Here’s what I’d like to see:
First and foremost, I’d like to see parity across marketplaces as far as the data provided by the ZORA API goes. While sales data from markets like OpenSea is accessible through the ZORA API, OpenSea listings are not currently included when calculating the floorPrice aggregate stat. Likewise, data sources other than mainnet are not yet included in results.
I would like to see some sort of status flag for tokens that have been marked as spam on platforms like etherscan, in order to make it easier to filter them out of results. This will save a lot of people headaches in the long run.
After realizing my mistake regarding the API rate limit, it quickly became apparent that my original idea for calculating the top shared communities among Zorb holders would become infeasible at scale. Instead, I’d like to see ZORA offer some of these things that are inefficient to calculate on the client end of things as data points themselves.
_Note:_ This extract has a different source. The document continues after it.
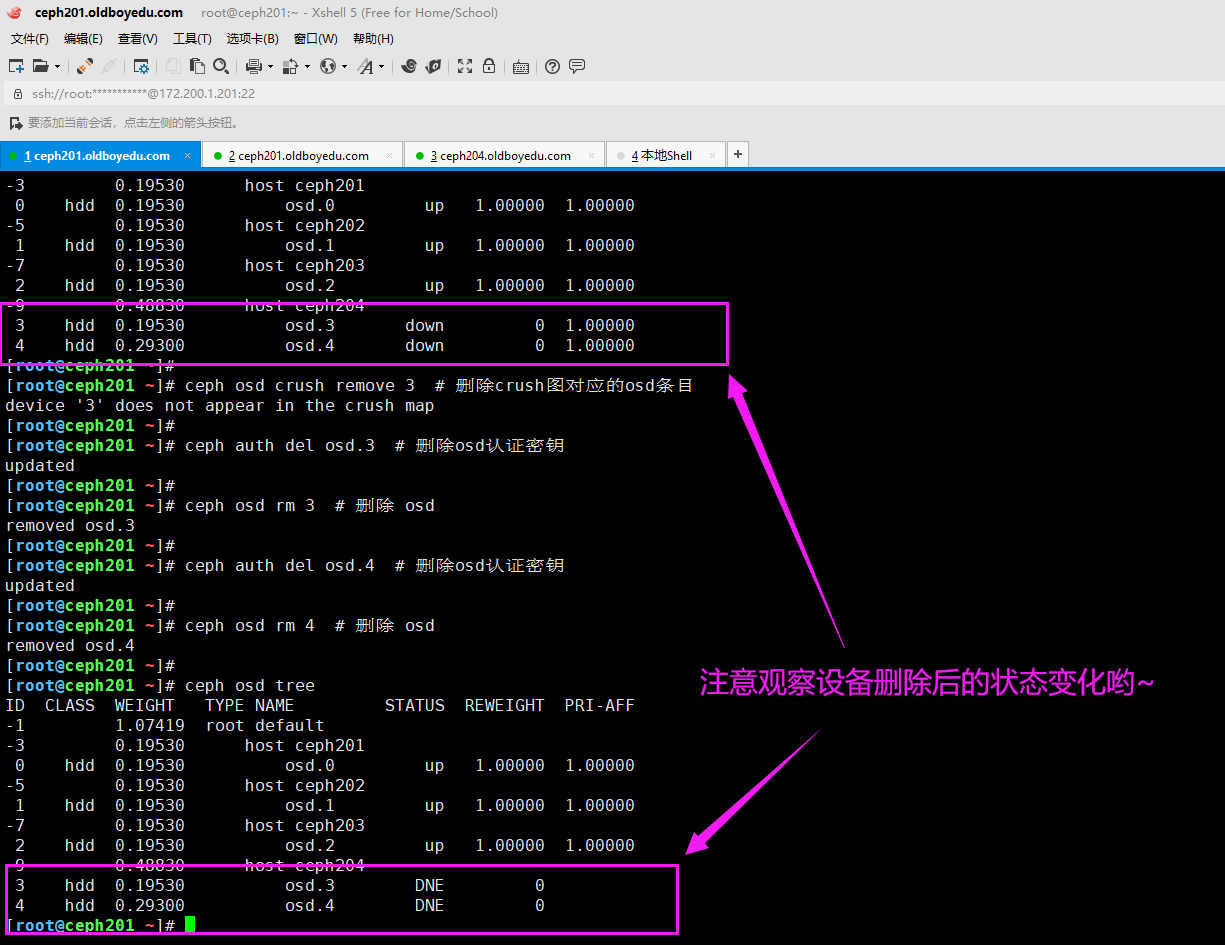Click the New Session icon
The image size is (1225, 945).
tap(16, 67)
For example, I’d like to see an easier way to get a list of holdings per wallet on a unique-contract-only basis. For some analytics purposes, I care less about the exact number of holdings someone has for a specific project, but rather just want to know if they are holding the project at all.
Further, I’d like to see a convenience accessor for this type of data on a per-project basis — something that returns the data you’d get if you crunched the numbers for every individual holder — so you’d be able to easily identify the top 10 shared communities among tokenholders.
This data serves a broad need in the space for community-building, marketing, and identifying emerging trends, and is all sitting there on chain just waiting to be surfaced.
On a broader level this serves as a form of optimization on the backend infrastructure — providing convenience accessors for these types of queries would be much more efficient than tons of third party clients hitting the ZORA API server every day to grab the data necessary to make these calculations on their own.
Unfortunately the hackathon was marred by some issues when it came to the Zorbs holder vote on the top three projects, which provides an opportunity to examine what went wrong, and brainstorm how similar situations might be avoided in the future.
The initial snapshot vote had to be scrapped due to some hackathon submissions showing up multiple times under slightly different names, causing confusion. This was more of a QA issue than anything else, but I wonder if there were any Zorbs holders who participated in the initial (scrapped) vote and missed out on the second one.
Snapshot doesn’t allow randomization of candidates on ballots, and projects were listed in the order they were submitted — ballot position can have an effect on vote outcome as pointed out by @valcoholics1 during the hackathon wrapup on Twitter Spaces, so projects that were submitted earlier in the hackathon had an advantage. This particular issue has been raised previously in Snapshot discussions, but so far no progress has been made to address it.
It wasn’t initially clear that Zorbs holders only got one vote, no matter the number of Zorbs held. That was supposed to be the intent, as shown by the erc20-with-balance voting strategy adopted for this vote.
Except… you could select multiple projects when voting, and Snapshot would then assign a vote to each one. Some people realized they could select more than one candidate, but others (myself included) clearly did not. This was due to setting the voting system to Approval voting rather than Single choice voting. Clearly the winning strategy here would have been to have everyone vote for every candidate, thus creating a 20-way tie and splitting the entire prize pool of 12.11 ETH amongst all hackathon participants. Ah well.
Overall, I had a net positive experience with the ZORA API hackathon, and found the API easy to use, even as a complete newcomer to GraphQL. I’d like to see the API continue to grow, with more indexer and market data being made available to developers in the future. More clarity during the voting process would have been appreciated.